Solar coronal heating


Solar corona observed at 17.1nm with AIA/SDO/NASA. Credits: NASA.

OBSERVATIONS of the solar atmosphere reveal a sharp increase of the temperature, from several thousands degrees in the photosphere (the solar surface) to several millions degrees in the corona. This amazing increase of temperature is still a mystery. Observations at different wavelengths with space telescopes like SoHO/ESA or SDO/NASA, show that the magnetic field plays a central role in the coronal heating but the exact mechanism at the origin of this heating is still not understood. Many magnetic structures are present in the solar corona like coronal loops which may produce solar flares. They are dynamic and intermittent both in space and time. Statistical studies (e.g. histograms of the total energy released by solar flares) reveal power laws over many decades which means that the solar corona is structured over a large range of scales (see e.g. Aschwanden et al., ARAA, 2001). A possible explanation of this absence of characteristic scale is that the corona is in a state of turbulence with (magnetic) Reynolds numbers as large as 1013. Then the coronal heating would be the result of the energy dissipation by magnetic structures at very small scales, smaller than the smallest structures observed with the current telescopes.

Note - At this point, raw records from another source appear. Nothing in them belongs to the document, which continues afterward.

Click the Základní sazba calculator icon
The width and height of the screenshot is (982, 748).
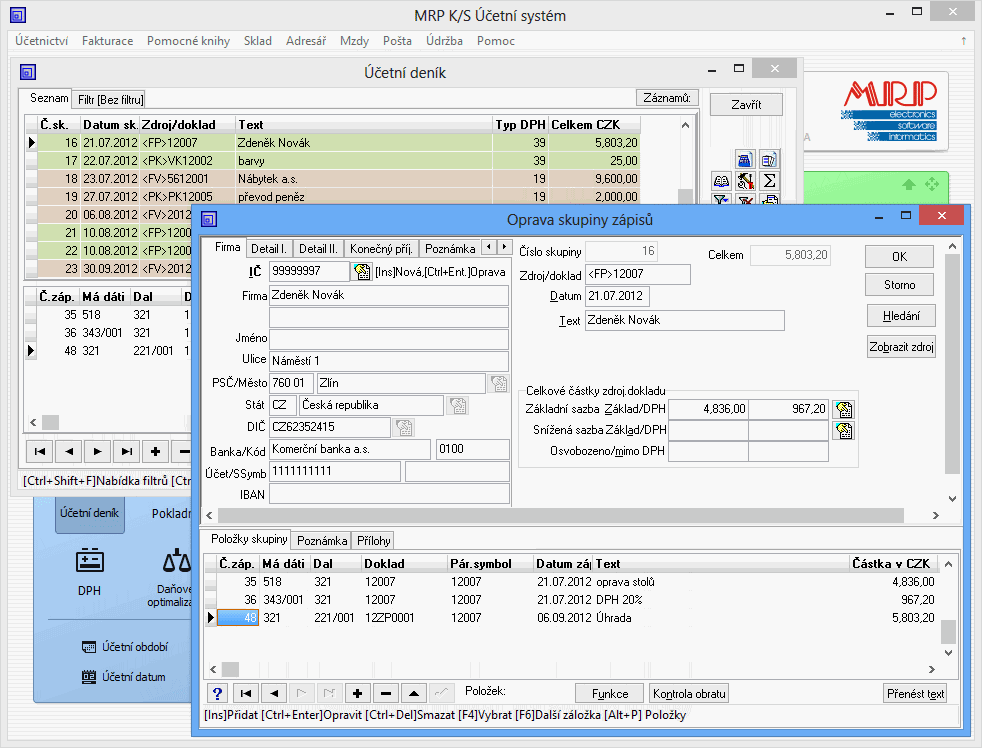coord(843,408)
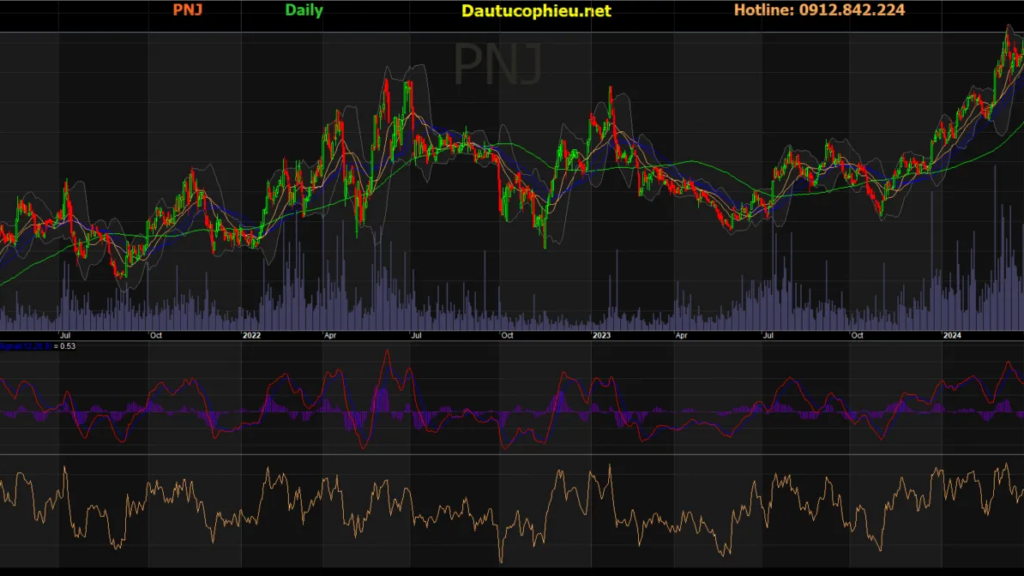Click the Apr label following 2022
The width and height of the screenshot is (1024, 576).
tap(330, 337)
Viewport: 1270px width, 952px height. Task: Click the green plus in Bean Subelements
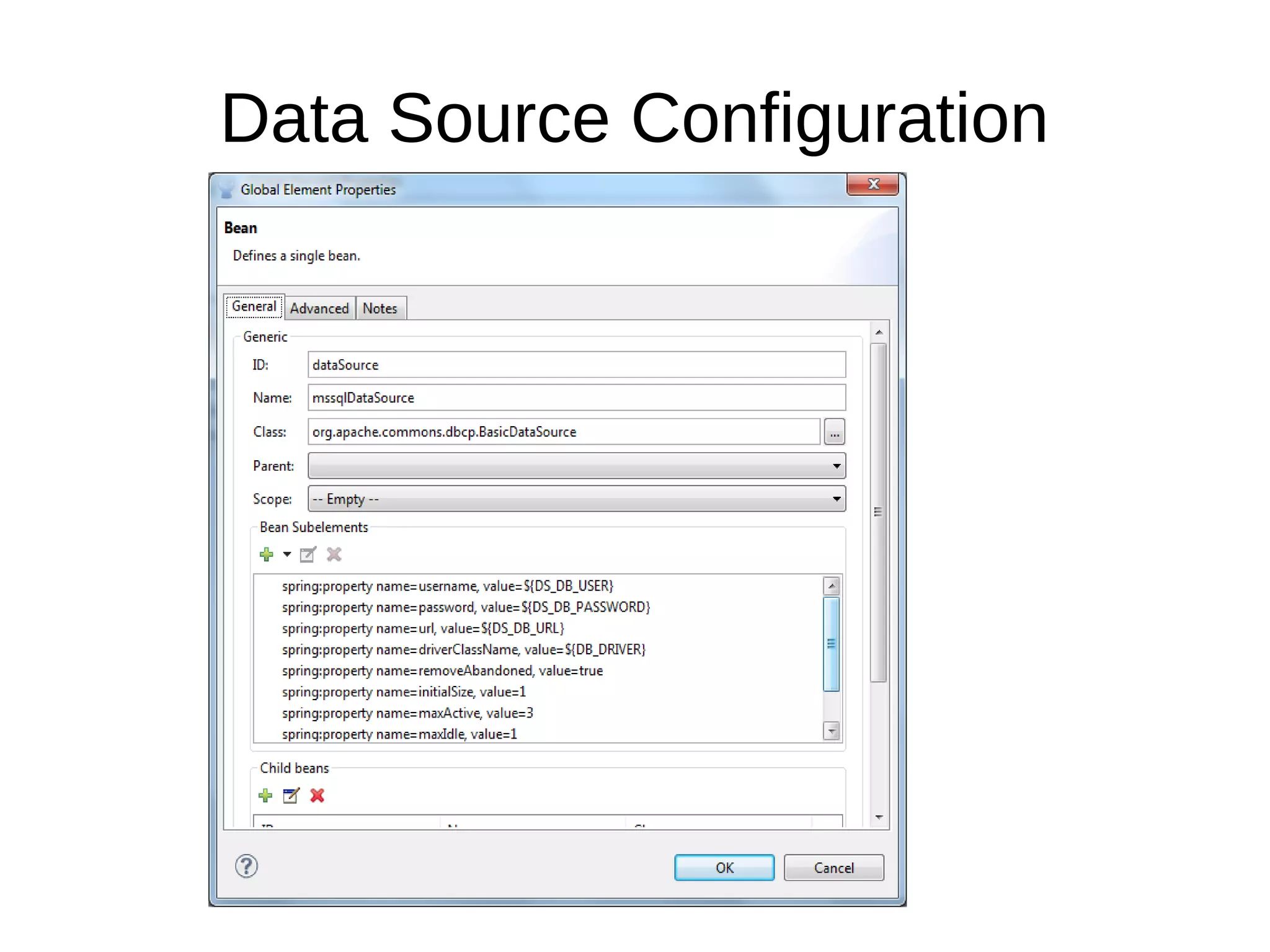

The energy produced by the sub-photospheric layer is large enough to compensate the radiative loss of the solar corona. Thus, the problem of the coronal heating is to understand how the energy is transferred into the corona and how it is dissipated mainly at small scales. I tackled this problem during my PhD thesis by developing a numerical model for coronal loops [3,10,12,18]. It is based on the nonlinear MHD equations which describe the evolution of the velocity and magnetic field vectors along the loop. This approach allowed me to propose an intermediate description between pure statistical models (cellular automata models) and 3D MHD: the former are limited by their simplicity (pure mechanical rules) whereas the latter find their limitation in the numerical resources available. In my model the random motions of the magnetic foot-points are traduced by an external forcing in the MHD equations. These motions lead to the shearing and twisting of the magnetic field and thus to an accumulation of energy in the loop. Following a nonlinear cascade the energy is eventually evacuated from the system by intermittent ohmic dissipation at small scales. The ohmic dissipation is a fundamental observable in this type of models since it allows a comparison with emission lines in particular in UV and X-rays. I showed that the global statistical behavior observed may be reproduced by the MHD model. Extensions to these works were realized later [29,33,41,50,64].